** Your assignment **
Using the records below, copy exactly the part that opens with the line holding "Task: Open Find with the binoculars icon" and closes with the line holding "The height and", minus the pictures.

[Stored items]
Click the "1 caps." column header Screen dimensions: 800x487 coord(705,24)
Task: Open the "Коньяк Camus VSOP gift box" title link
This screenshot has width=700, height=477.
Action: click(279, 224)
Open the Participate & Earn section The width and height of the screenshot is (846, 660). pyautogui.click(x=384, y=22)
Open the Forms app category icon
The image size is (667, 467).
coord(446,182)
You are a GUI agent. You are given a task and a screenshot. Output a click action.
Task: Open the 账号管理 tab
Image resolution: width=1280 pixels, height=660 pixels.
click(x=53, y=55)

* * *

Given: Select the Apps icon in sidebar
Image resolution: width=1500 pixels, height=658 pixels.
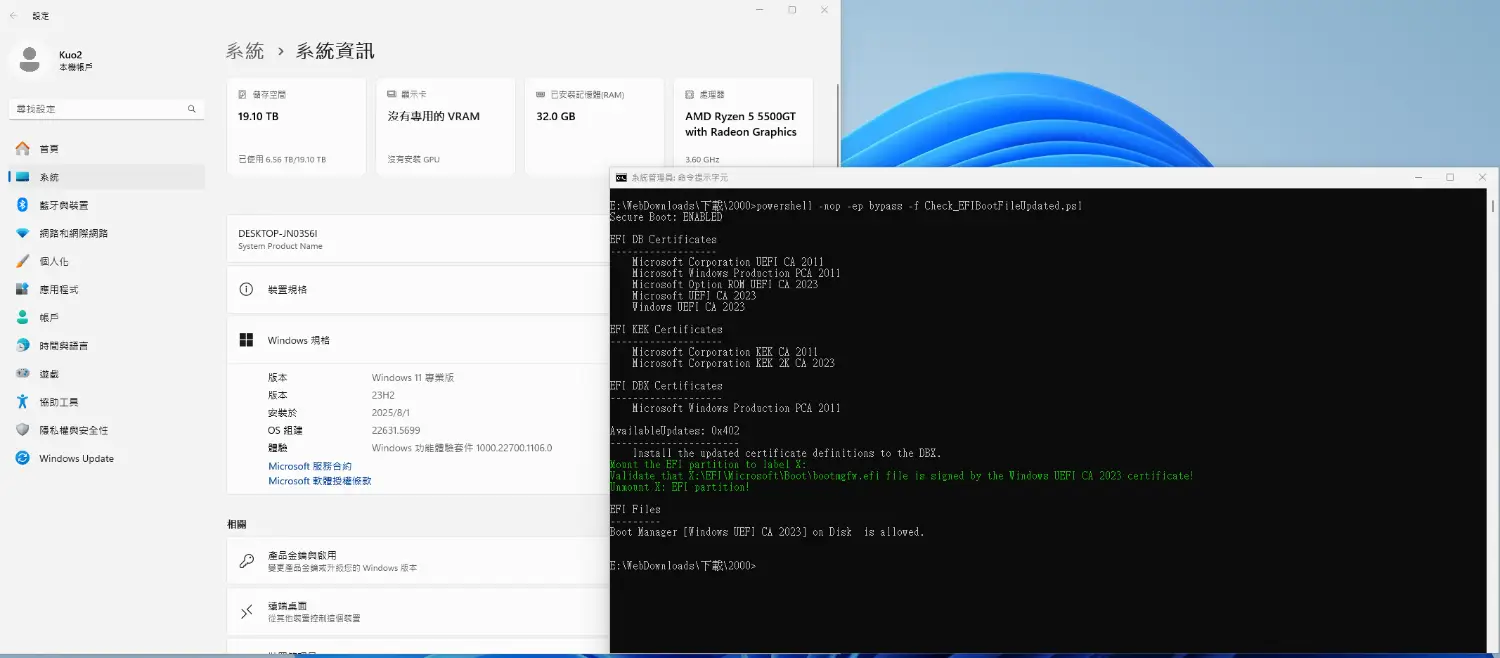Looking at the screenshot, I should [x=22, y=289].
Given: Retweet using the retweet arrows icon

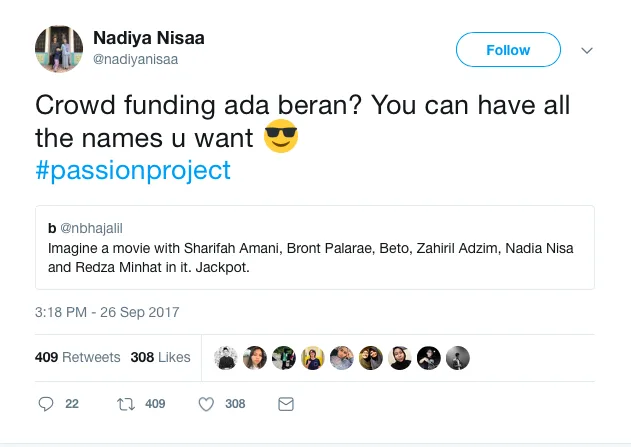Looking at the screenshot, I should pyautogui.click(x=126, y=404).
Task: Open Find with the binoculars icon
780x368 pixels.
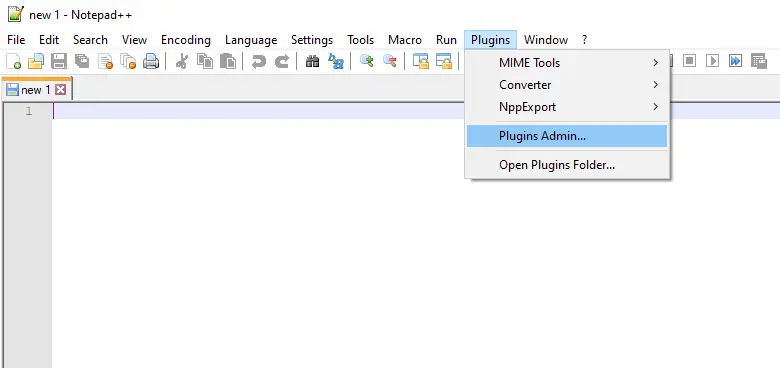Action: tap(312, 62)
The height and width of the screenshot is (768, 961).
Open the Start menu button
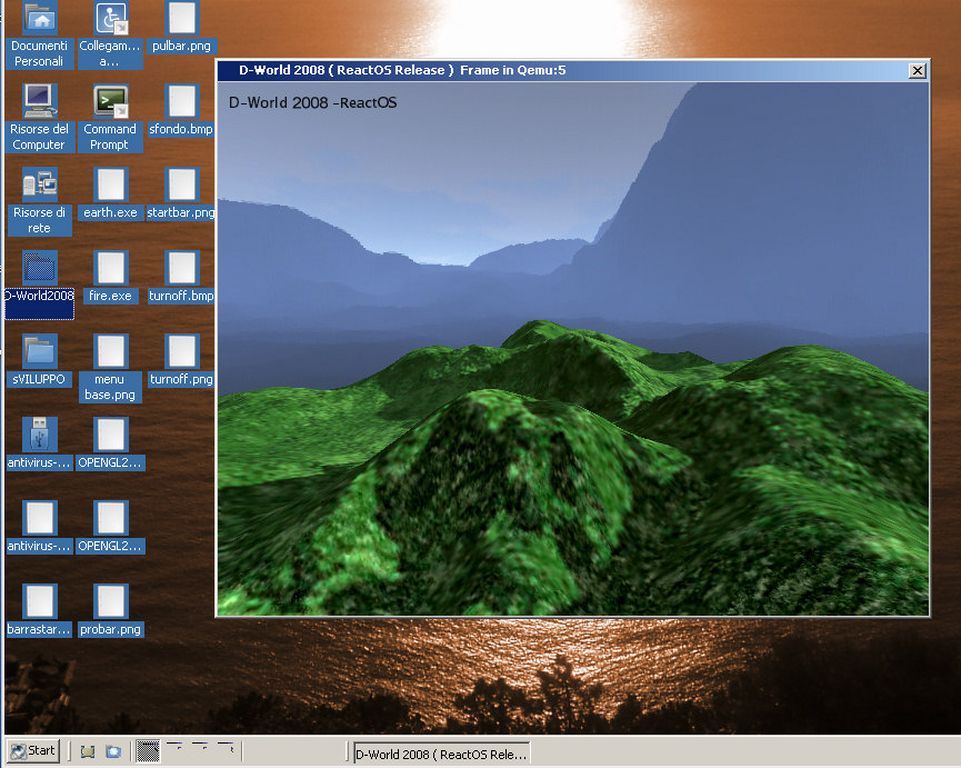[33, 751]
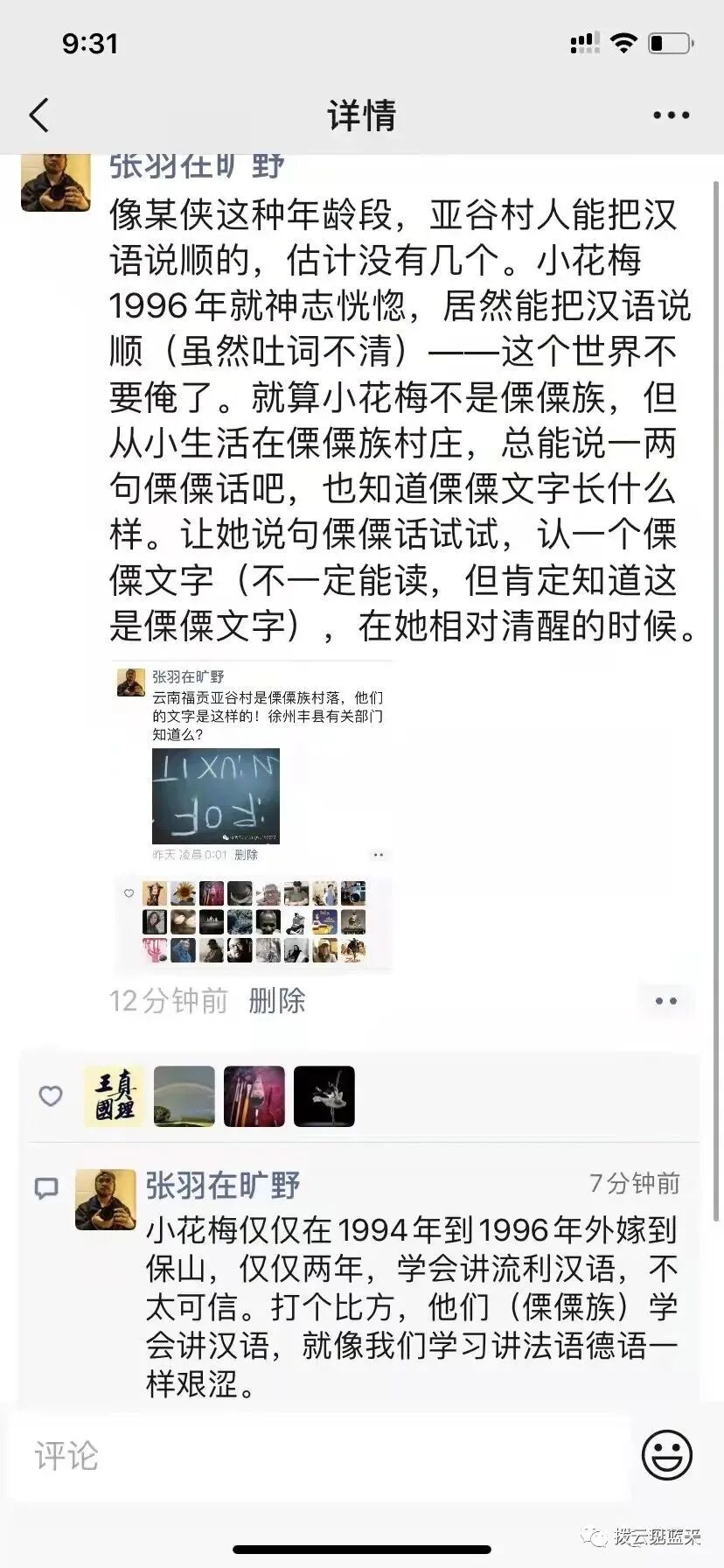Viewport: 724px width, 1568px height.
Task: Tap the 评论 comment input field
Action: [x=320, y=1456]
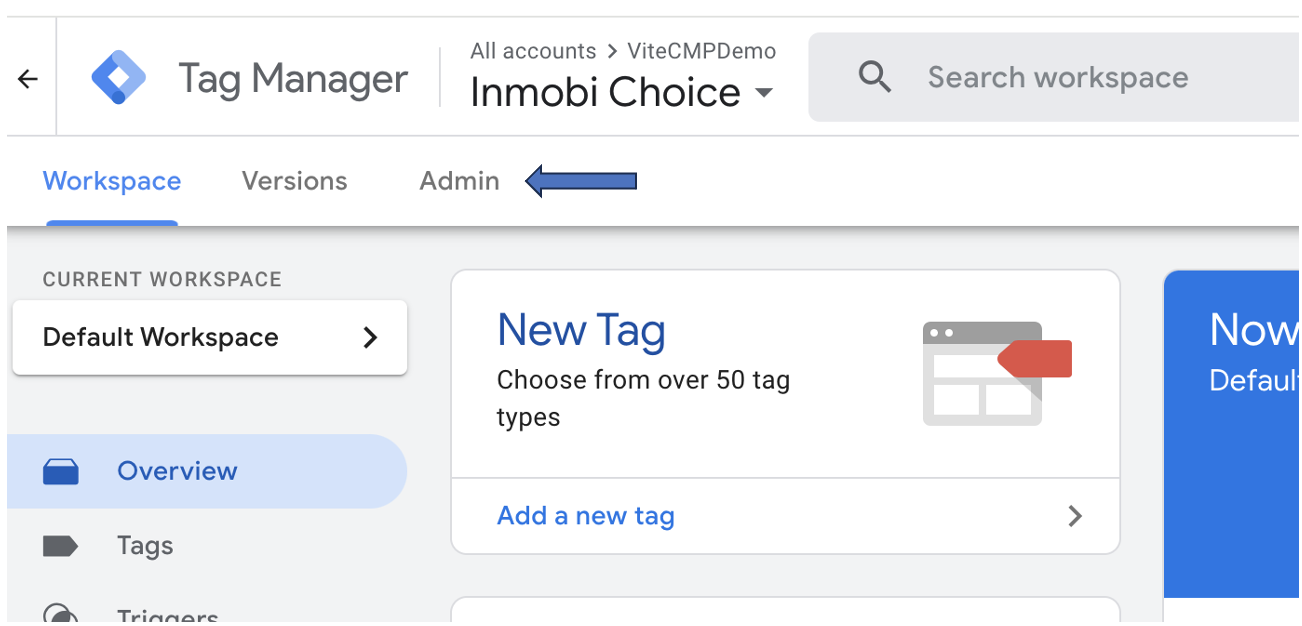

** Response **
Task: Open Find with the binoculars icon
780x368 pixels.
Action: tap(312, 62)
The height and width of the screenshot is (768, 961).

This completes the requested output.